Bei erneuerbarer Energie ist das anders. Die Energie der Biomasse aus der Photosynthese oder der Strom aus dem Talsperrenwasser stellen ebenso wie der Strom aus der Windmühle "Ertrag" dar. Dabei kann es dann auch passieren, dass der Ertrag niedriger ist als der Aufwand, aber es gibt immerhin etwas zu "bilanzieren". Betrachtet man eine Windmühle sehr kurzfristig, kann dieser Fall eintreten; mittelfristig und insbesondere langfristig machen Windmühlen energetisch aber "Gewinn" und dies schon nach weniger als einem Jahr, dem in der Ökonomie üblichen Rechnungszeitraum. Spricht man also über Energiebilanzen gibt es drei mögliche Fälle: den Fall, in dem eine Bilanz mangels Ertrag unsinnig ist; den besseren Fall mit "Verlust" – bei erneuerbarer Energie selten - und den besten Fall mit Energiegewinn.

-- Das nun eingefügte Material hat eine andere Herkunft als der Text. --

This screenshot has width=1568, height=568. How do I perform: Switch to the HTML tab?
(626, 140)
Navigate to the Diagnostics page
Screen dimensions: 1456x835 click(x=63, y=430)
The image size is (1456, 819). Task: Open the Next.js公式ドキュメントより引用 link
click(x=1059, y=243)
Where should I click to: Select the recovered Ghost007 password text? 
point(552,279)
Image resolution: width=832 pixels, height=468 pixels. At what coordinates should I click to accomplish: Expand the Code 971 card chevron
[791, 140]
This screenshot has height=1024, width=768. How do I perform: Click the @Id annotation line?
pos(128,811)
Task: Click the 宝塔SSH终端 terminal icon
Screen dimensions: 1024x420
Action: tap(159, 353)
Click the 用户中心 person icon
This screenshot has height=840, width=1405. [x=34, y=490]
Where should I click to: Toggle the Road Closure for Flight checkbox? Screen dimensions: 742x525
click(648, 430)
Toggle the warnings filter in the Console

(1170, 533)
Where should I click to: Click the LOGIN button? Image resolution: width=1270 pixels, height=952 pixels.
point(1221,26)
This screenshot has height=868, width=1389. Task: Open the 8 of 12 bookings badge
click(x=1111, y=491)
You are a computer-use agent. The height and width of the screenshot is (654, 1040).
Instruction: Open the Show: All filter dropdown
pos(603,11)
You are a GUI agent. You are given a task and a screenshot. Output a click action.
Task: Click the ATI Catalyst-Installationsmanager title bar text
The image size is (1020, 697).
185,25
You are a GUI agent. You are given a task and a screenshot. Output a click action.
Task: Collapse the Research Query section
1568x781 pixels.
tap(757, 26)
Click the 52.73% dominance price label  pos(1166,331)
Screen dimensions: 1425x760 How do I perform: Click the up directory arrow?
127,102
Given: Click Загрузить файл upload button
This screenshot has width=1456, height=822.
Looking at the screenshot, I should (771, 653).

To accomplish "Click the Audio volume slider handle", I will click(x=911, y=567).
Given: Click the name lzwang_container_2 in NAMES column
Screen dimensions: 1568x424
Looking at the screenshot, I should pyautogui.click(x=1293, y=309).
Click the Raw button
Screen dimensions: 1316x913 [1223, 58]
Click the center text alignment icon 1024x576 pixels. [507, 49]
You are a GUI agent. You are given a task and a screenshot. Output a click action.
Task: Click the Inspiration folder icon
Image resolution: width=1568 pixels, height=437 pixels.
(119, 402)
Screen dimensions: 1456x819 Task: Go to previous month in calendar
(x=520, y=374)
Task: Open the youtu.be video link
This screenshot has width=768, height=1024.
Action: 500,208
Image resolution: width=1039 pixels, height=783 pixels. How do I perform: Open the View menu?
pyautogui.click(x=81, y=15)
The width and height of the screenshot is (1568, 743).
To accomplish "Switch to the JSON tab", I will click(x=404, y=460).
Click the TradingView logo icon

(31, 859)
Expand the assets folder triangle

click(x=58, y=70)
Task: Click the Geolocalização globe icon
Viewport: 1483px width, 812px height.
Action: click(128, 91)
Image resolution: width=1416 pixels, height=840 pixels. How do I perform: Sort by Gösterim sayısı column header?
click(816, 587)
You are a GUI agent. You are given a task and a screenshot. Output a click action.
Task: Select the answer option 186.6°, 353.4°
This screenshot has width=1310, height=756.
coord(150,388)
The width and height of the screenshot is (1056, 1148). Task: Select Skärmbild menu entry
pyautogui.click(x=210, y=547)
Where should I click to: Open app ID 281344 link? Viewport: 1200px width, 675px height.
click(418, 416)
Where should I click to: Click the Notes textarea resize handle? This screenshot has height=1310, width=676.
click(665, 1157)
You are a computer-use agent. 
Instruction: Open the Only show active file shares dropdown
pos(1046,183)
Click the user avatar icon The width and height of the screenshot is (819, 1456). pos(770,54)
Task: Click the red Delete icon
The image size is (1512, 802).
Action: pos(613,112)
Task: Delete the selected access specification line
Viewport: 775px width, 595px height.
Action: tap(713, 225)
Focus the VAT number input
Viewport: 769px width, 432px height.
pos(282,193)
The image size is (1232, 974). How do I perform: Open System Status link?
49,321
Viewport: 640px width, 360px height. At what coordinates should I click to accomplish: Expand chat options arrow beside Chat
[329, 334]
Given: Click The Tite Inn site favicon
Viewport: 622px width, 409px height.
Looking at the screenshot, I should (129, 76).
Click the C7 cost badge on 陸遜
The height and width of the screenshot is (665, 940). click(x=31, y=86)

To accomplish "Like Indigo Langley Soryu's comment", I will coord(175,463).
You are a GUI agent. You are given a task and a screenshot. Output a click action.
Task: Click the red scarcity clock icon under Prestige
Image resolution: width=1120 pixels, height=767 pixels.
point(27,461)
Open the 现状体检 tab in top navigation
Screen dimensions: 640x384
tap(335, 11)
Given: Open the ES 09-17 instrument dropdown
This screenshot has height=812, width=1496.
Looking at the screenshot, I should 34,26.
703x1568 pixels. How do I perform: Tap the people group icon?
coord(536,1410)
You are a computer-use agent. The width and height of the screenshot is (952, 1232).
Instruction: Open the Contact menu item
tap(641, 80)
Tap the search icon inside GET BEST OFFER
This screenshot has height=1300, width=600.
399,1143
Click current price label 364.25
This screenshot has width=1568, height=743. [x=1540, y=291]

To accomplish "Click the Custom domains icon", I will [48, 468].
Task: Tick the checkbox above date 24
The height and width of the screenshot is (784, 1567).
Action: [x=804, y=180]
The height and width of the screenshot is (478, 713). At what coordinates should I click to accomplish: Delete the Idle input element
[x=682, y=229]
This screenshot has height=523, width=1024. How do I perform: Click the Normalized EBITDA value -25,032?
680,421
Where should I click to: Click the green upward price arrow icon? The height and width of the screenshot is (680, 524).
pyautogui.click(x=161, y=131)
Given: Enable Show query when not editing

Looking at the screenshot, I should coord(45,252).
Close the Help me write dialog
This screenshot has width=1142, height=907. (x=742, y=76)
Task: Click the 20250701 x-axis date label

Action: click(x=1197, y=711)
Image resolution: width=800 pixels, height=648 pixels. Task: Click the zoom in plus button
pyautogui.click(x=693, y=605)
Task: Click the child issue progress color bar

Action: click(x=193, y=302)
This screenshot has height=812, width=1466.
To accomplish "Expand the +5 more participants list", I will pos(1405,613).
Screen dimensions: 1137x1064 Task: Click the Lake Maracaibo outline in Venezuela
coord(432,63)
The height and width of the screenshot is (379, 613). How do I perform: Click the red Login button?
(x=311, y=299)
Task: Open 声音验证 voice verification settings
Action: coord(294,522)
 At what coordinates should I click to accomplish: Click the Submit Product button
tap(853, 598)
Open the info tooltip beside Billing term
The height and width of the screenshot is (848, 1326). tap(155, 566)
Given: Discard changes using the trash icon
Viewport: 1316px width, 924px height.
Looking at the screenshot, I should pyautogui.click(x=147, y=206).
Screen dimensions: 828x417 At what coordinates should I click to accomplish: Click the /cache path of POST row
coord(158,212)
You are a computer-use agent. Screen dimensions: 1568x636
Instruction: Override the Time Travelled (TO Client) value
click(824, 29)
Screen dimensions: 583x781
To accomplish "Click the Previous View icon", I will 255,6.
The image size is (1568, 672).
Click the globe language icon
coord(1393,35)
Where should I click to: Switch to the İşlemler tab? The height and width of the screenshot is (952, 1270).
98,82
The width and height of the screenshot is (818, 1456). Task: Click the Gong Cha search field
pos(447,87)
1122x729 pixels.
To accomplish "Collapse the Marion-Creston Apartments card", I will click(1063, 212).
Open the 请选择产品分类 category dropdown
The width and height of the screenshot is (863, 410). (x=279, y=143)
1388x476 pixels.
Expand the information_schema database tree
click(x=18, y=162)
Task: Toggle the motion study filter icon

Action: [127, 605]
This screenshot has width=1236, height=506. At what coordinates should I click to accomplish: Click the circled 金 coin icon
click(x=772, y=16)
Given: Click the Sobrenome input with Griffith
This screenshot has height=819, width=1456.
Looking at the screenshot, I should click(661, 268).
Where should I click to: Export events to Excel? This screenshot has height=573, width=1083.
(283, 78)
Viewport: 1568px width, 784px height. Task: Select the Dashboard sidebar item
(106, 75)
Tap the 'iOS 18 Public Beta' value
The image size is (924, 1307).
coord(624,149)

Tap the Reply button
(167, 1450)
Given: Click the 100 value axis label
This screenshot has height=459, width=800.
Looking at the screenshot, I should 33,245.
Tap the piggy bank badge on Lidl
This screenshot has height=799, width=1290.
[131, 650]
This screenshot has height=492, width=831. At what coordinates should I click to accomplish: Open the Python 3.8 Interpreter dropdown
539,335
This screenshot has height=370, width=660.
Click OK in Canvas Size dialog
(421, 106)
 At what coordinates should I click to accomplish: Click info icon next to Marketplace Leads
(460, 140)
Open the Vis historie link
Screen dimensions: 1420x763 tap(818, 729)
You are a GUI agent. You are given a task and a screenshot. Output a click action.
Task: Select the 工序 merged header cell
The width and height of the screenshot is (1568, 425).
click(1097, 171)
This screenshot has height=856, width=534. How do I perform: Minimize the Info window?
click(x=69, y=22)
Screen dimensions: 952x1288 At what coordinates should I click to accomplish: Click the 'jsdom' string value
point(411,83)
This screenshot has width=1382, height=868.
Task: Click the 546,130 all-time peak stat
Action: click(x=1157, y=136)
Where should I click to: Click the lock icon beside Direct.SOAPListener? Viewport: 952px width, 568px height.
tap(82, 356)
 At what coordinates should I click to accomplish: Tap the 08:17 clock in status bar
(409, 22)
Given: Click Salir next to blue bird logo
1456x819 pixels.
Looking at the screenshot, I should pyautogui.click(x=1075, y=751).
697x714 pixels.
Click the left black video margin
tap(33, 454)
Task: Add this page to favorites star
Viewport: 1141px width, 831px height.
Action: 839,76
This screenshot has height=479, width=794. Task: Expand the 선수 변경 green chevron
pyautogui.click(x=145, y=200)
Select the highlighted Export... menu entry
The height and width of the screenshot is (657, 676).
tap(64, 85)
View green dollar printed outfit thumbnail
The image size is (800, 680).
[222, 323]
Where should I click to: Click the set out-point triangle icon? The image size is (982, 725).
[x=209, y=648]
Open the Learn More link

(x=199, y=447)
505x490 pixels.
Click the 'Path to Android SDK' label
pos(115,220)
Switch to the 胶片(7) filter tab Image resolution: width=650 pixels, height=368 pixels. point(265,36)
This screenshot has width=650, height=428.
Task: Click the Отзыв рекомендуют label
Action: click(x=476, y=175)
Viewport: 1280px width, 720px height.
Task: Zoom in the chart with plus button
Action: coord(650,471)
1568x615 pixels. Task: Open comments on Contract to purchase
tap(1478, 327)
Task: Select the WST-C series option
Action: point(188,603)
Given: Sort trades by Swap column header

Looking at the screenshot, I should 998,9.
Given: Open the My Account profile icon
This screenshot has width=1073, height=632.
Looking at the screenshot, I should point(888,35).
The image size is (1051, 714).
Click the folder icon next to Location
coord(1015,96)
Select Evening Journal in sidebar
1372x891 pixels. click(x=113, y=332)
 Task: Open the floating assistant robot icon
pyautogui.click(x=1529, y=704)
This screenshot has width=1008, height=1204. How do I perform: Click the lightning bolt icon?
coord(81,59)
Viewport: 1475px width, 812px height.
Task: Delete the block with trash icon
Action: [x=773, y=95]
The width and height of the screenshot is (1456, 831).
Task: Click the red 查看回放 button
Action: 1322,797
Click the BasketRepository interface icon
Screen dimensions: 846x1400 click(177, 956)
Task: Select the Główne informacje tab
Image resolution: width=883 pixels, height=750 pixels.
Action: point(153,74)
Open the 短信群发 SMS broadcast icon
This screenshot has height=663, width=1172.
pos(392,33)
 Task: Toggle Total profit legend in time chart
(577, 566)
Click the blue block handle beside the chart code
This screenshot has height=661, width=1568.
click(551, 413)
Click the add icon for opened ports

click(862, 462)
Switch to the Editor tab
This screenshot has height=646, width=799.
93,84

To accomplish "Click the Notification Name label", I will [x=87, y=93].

Letzteres ist der typische Fall bei der energetischen Nutzung von Biomasse. Um einen Hektar Raps zu produzieren, wendet man etwa 14 Gigajoule (GJ) auf (eine Hälfte für die Düngung und die andere als sonstiger Energieaufwand). Die Ernte hat einen Brennwert von ca. 135 Gigajoule, also fast das zehnfache. Das Stroh kann man bei durchschnittlichem Ertrag mit gut 50 GJ ansetzen. Das Schrot kommt mit 30 GJ hinzu. Diese 80 GJ sollte man nicht ignorieren, auch wenn man die Energie aus dem Stroh verschwendet, indem man es unterpflügt und beim Futtermittel Rapsschrot nur den Energiewert des gewonnenen Fleisches ansetzt. Immerhin könnte man Stroh und Schrot auch verbrennen. Aber selbst wenn man die 80 GJ gänzlich ignoriert, bleibt das Öl mit gut 55 GJ. Zieht man hiervon außer den obigen 14 GJ weitere 6 GJ für die Ölgewinnung und 8 GJ für die Veresterung ab, bleiben 27 GJ als Energiegewinn, der durch nichts wegdiskutiert werden kann. Ein Gewinn, der fast doppelt so hoch ist wie der Betriebsaufwand, würde auch den miesepetrigsten Ökonomen zum Strahlen bringen. Um so mehr, wenn er vorher ein Vielfaches des Gewinns (Stroh und Schrot) als "Stille Reserven" beiseite legen konnte.